> **Data supplied**:

——

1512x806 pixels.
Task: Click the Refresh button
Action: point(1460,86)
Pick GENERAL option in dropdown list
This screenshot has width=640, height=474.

——

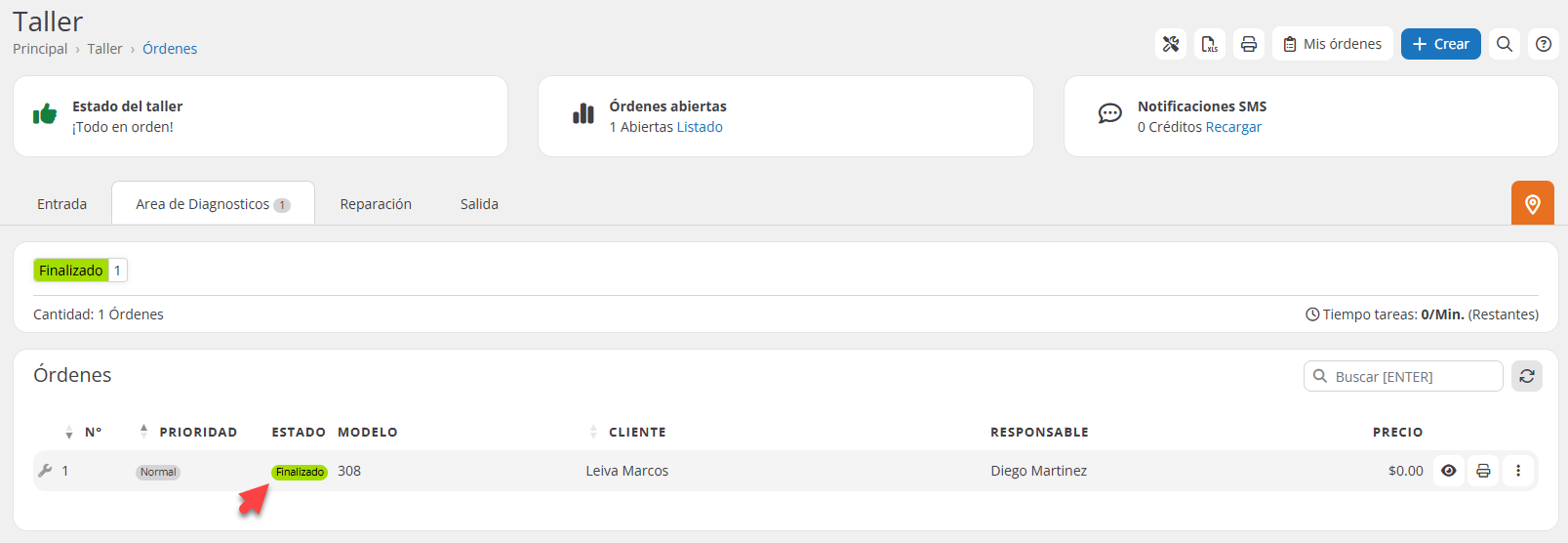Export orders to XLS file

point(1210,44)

——

> **Problem to work on**:
Please copy the listing above verbatim, from the line with "1512x806 pixels." up to and including the line with "This screenshot has width=640, height=474.".

> **Finished exercise**:
1512x806 pixels.
Task: Click the Refresh button
Action: point(1460,86)
Pick GENERAL option in dropdown list
This screenshot has width=640, height=474.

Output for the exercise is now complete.